LA CRISIS MÚLTIPLE DEL PAÍS Y LOS DESAFÍOS DEL GOBIERNO (I)

Luis Rosero M.

El país esta inmerso en una crisis múltiple: en seguridad, social, económica, institucional, etc. Las tres primeras afectan directamente a la población lo que requiere enfrentarlas con urgencia para frenar la perdida de bienestar social, sobre todo de los grupos más vulnerables, que a su vez requiere un plan con políticas objetivos y acciones específicas en cada una de esas áreas. Los retos del gobierno son establecer una hoja de ruta, o sea un plan de acción para cambiar el rumbo del país.

El año 2025 se convirtió en el año mas violento de la historia al superar los 10.000 crímenes producto de la violencia generada por el crimen organizado que incluye la acción de los cárteles, bandas y delincuencia. La política de seguridad del gobierno se basa en estados de excepción, operativos de las fuerzas del orden, capturas de cabecillas de bandas y ataques a la minería ilegal. Sin embargo, las estadísticas de homicidios, extorsiones (vacunas) y secuestros siguen aumentando por lo que los expertos cuestionan la efectividad de solo aplicar la mano dura contra el crimen organizado siendo necesario revisar a profundidad la estrategia, táctica y labores de inteligencia que aplican dichas fuerzas. La inseguridad ciudadana se ha convertido en la principal fuente de amenaza, temor y zozobra que viven los habitantes del país que ha provocado migración al exterior y desplazamientos en el área urbana y rural, cambios de los patrones de movilización, etc. Pero, además, la actividad económica de medianas, pequeñas y emprendedores se ha restringido por el temor de la acción de la delincuencia organizada.
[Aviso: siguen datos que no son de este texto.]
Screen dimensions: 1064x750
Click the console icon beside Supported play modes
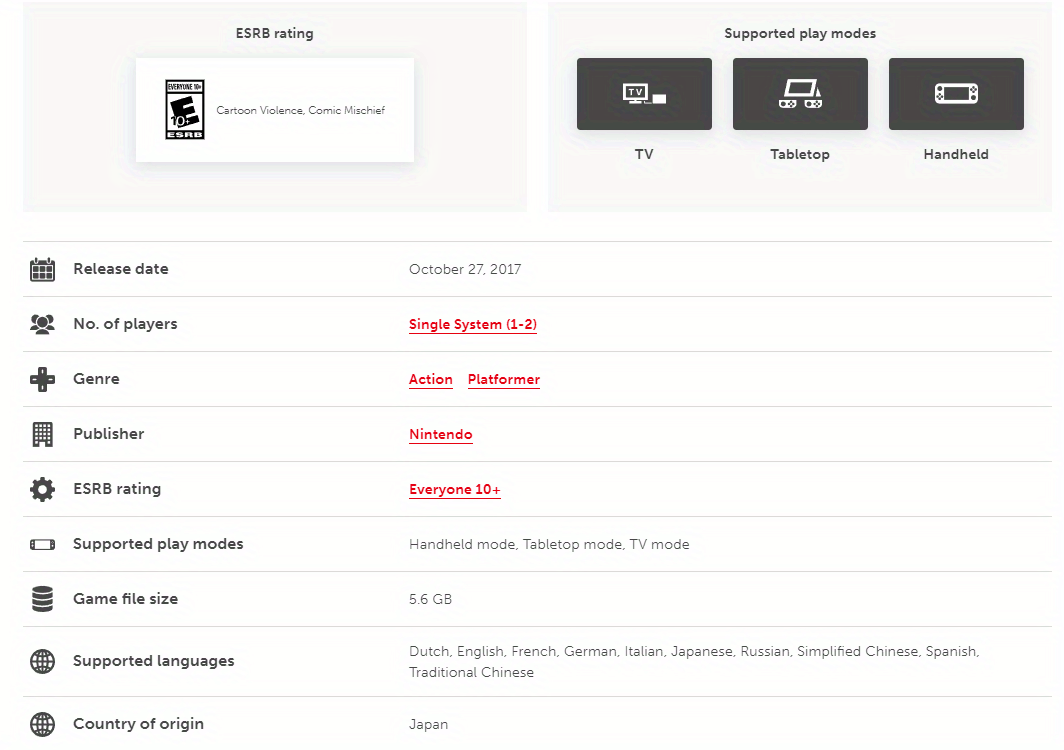tap(42, 545)
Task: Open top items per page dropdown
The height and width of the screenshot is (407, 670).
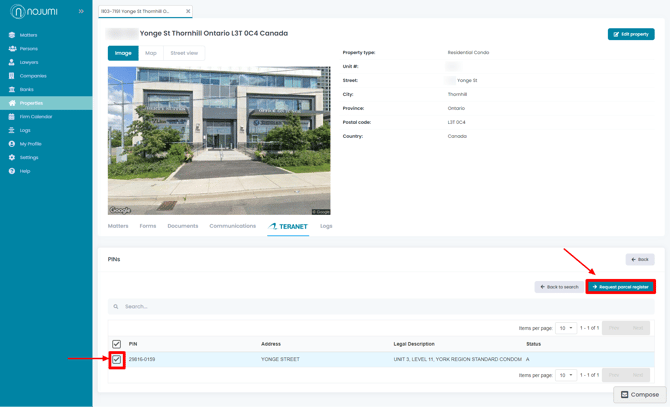Action: coord(566,328)
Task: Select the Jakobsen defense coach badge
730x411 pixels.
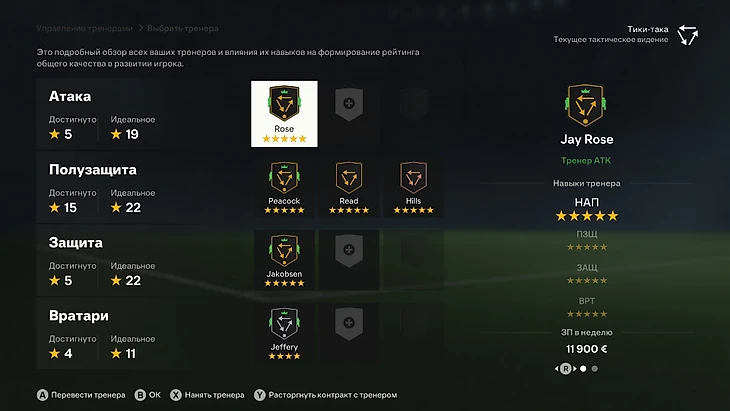Action: pyautogui.click(x=284, y=261)
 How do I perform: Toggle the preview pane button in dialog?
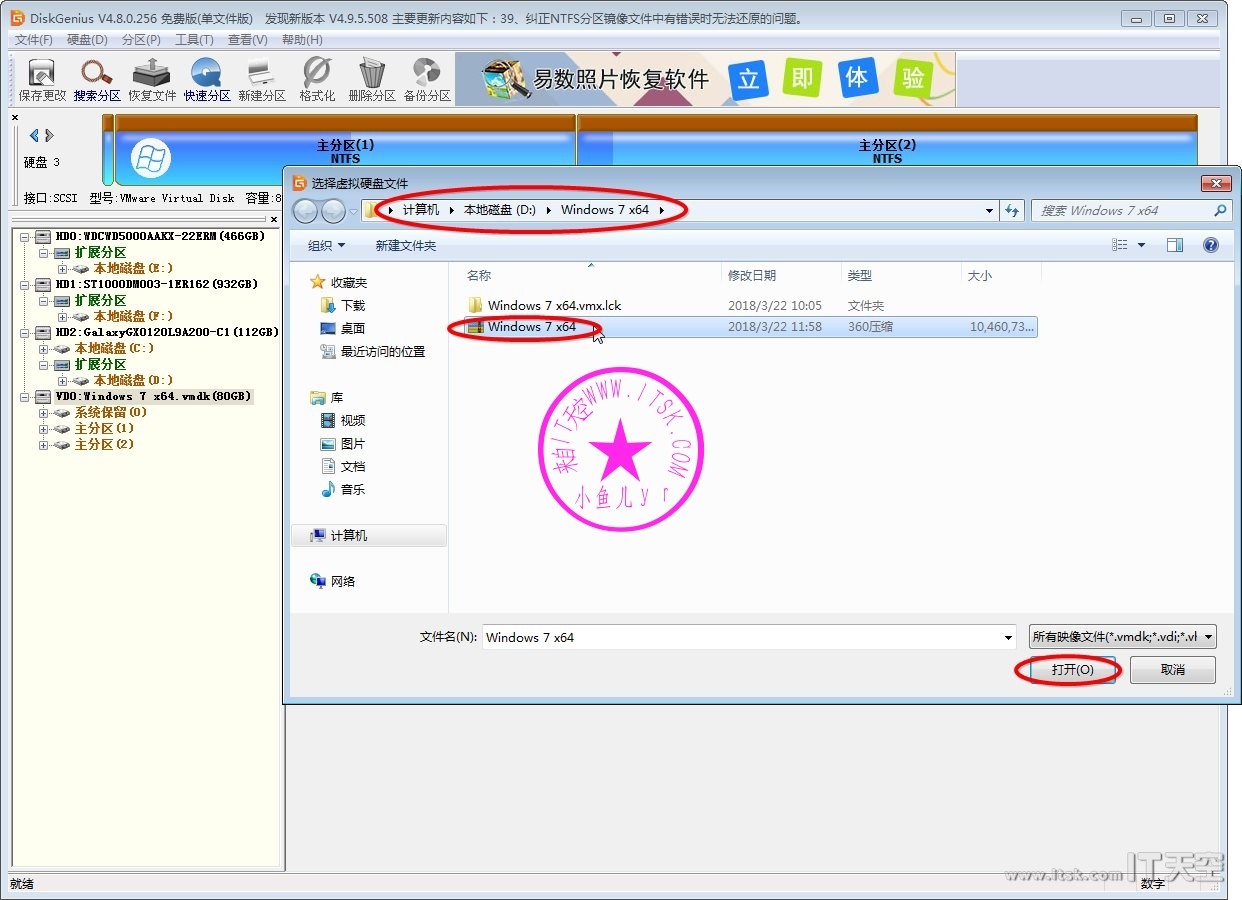[1175, 245]
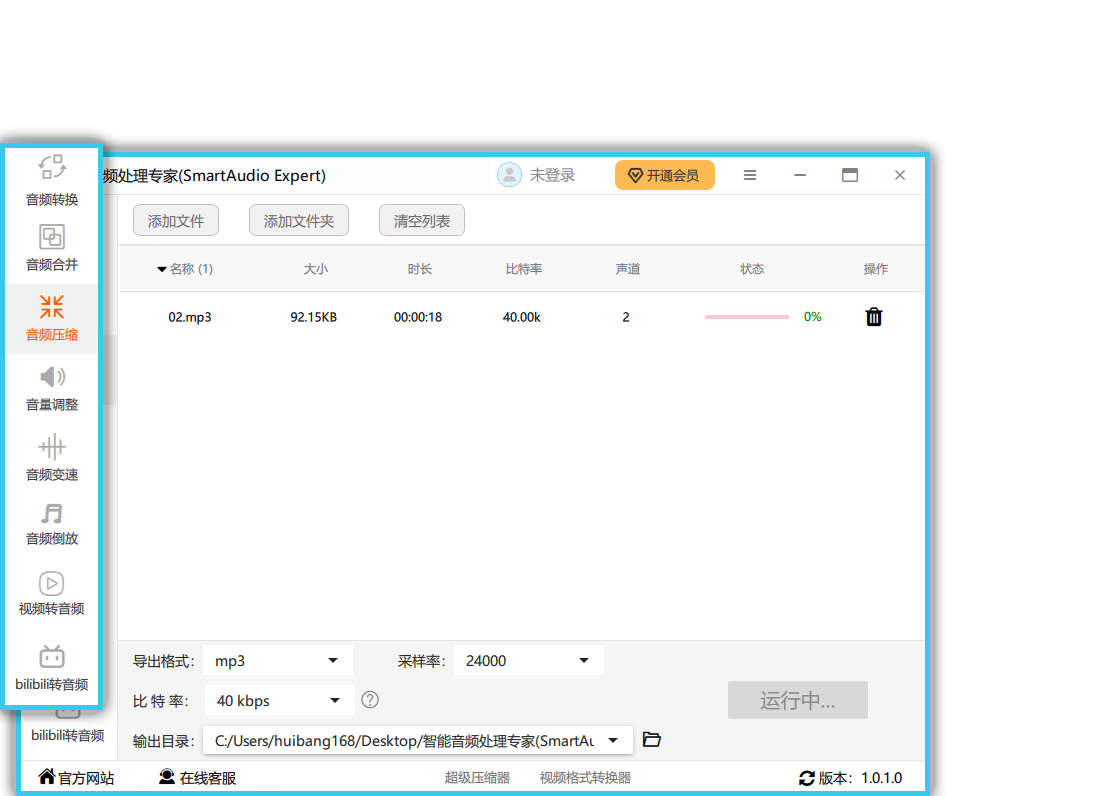Select the Audio Speed Change (音频变速) tool
This screenshot has height=796, width=1114.
coord(52,457)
Por lo que el reto mas importante del régimen en 2026 es devolverle la paz social a la población que vive atemorizada pues no se esta seguro en ningún del país.

Ligado a lo anterior esta la crisis institucional. Entre ellas, la de la crisis de la justicia. Los problemas del Consejo de la Judicatura (CNJ) ha llegado a tal punto que, su actual presidente, ha sido cuestionado y acusado por las presiones que habría ejecutado indirectamente en las decisiones judiciales de los jueces. Es necesario, una depuración total en sistema de justicia del país y, como ha sostenido, Roberto Gómez Mera, ex presidente de la Corte Suprema de Justicia: hay una crisis en el sistema de justicia que se expresa en la perdida de la confianza, confiabilidad y  seguridad jurídica. Según el, hay que devolverle a la Corte Nacional la facultad de nombrar y sancionar los jueces. El CNJ, de 5 personas, tiene el control del poder judicial, insiste que hay que devolverle la independencia a la función judicial, eliminar la influencia de la política en ésta y darle todo el poder judicial a la Corte Nacional de Justicia (entre ellas el nombramiento, control y sanción a los jueces) a través de una enmienda constitucional. O sea, una reforma judicial profunda para sanearla de las presiones de otros poderes y de las amenazas del crimen organizado. Este es otro desafío del gobierno, de contribuir a darle independencia para que tengamos una justicia honesta y justa.

Finalmente, otro aspecto fundamental que debe ser atendido con prioridad es la crisis social. Y de ésta es la crisis en la salud pública. Ya se lleva mas de un año los problemas de desabastecimiento de medicinas e insumos, atención tardía a los pacientes y falta de equipos en funcionamiento para imágenes y otros requerimientos vitales para la salud. La vicepresidenta ha prometido que podría comenzar el abastecimiento en tres meses pero eso es solo una parte del problema como ha señalado un doctor que escribió en las cartas del director de El Universo: “Los principales objetivos deben ser los siguientes: atención primaria como eje principal, distribución de consultas, aseguramiento universal, concesión hospitalaria, autosuficiencia hospitalaria, etc.“

En resumen, los tres principales desafíos que debe enfrentar el gobierno es devolver la seguridad ciudadana y ligada a ésta la reforma judicial independiente así como resolver la crisis de salud para al menos atender una necesidad urgente de la población. Y para eso no hay que exponer la excusa del déficit fiscal, hay gastos que son fundamentales para garantizar un buen funcionamiento del tejido social.